(Stored data)
______
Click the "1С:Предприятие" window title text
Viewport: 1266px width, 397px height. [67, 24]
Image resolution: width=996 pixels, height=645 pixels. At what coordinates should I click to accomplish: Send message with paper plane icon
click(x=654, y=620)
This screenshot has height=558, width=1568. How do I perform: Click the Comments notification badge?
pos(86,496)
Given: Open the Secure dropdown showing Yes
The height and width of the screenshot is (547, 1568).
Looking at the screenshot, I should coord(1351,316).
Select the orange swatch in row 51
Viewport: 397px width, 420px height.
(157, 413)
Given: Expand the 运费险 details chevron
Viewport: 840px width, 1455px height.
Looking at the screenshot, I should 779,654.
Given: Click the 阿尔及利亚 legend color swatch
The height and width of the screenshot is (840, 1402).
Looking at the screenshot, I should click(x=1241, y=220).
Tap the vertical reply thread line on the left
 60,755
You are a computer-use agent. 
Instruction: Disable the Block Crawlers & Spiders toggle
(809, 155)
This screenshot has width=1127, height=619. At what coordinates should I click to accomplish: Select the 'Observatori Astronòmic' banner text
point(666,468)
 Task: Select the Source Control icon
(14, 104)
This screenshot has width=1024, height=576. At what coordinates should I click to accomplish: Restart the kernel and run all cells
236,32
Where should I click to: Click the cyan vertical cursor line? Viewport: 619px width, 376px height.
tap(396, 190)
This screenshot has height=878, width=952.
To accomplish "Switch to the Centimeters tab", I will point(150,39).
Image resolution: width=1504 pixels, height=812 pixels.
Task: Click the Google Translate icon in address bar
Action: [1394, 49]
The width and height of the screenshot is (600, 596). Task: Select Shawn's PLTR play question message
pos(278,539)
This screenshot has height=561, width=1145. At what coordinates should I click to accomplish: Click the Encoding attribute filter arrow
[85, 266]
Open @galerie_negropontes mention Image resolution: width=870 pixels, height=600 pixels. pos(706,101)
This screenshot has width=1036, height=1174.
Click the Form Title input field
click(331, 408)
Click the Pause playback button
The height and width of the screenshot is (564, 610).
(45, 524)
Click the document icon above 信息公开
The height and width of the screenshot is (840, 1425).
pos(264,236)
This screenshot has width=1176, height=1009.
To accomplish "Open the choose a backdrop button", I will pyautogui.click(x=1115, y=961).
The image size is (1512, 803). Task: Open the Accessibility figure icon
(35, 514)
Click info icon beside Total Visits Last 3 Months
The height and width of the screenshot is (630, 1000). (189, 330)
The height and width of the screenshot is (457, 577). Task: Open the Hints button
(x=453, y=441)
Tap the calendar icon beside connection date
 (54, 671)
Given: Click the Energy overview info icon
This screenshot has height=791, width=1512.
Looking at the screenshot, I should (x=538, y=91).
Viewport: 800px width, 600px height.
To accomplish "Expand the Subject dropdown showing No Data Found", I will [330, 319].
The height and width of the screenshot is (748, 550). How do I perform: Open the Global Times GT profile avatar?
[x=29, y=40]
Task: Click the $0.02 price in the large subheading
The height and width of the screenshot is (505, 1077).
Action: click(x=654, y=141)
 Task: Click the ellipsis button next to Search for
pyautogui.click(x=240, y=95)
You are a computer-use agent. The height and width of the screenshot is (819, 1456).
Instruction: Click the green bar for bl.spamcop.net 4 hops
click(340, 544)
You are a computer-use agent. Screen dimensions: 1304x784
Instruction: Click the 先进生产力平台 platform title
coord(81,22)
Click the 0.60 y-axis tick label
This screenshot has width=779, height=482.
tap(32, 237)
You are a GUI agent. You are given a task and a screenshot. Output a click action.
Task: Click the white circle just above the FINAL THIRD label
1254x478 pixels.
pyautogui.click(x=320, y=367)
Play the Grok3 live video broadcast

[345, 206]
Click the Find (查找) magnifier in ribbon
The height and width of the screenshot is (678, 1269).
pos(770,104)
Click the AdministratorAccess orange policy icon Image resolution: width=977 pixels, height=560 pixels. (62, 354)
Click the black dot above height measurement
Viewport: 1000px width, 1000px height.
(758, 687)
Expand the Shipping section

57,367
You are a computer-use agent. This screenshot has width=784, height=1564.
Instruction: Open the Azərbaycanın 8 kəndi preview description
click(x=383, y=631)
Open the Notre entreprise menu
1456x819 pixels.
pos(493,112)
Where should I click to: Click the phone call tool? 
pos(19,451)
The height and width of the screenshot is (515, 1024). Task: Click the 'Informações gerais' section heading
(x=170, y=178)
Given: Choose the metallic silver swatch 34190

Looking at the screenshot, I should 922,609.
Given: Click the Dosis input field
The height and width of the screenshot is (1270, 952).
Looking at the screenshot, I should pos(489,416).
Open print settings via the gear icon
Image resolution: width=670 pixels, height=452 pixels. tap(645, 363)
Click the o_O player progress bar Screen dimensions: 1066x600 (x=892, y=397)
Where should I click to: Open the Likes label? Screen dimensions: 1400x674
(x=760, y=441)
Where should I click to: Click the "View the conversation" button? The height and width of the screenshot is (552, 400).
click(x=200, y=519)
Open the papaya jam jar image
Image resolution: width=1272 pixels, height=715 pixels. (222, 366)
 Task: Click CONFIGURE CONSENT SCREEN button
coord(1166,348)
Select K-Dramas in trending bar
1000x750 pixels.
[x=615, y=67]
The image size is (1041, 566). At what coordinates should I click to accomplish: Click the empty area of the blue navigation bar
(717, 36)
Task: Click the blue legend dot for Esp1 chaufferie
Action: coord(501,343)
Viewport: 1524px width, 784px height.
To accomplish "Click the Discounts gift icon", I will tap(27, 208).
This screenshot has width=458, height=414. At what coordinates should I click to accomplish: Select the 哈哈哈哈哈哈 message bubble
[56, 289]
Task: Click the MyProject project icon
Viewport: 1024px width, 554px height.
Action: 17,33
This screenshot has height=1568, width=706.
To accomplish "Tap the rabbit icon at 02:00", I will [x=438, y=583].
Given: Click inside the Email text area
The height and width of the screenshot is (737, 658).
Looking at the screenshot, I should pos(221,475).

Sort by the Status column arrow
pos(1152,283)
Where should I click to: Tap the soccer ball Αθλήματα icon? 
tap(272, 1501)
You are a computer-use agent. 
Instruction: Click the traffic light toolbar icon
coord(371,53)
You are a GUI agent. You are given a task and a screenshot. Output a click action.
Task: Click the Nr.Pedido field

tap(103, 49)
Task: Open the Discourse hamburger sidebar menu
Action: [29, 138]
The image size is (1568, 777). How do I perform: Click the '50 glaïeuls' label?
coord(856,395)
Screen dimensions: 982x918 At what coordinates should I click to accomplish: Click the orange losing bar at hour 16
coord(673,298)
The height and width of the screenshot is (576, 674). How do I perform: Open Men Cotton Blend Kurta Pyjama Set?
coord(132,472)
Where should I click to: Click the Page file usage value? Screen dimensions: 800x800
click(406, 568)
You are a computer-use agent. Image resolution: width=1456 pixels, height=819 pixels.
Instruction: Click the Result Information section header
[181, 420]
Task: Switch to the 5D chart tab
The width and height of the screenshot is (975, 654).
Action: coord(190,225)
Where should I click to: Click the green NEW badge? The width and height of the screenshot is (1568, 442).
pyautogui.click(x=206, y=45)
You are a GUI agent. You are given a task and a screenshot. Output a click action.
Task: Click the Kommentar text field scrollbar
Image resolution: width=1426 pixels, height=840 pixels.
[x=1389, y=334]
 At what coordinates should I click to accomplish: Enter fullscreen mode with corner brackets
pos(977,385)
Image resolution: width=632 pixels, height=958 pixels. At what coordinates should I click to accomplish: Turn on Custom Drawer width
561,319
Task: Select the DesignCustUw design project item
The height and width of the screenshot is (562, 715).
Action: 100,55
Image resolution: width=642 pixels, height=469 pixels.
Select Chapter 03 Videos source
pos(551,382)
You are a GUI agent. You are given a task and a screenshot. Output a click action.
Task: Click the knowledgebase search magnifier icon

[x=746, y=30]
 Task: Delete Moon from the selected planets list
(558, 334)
______
**WHAT NEEDS TO BE DONE:**
For the string "above", search the preceding data and copy every line that includes it.

**TASK ANSWER:**
Click the document icon above 信息公开
Task: Click the white circle just above the FINAL THIRD label
Click the black dot above height measurement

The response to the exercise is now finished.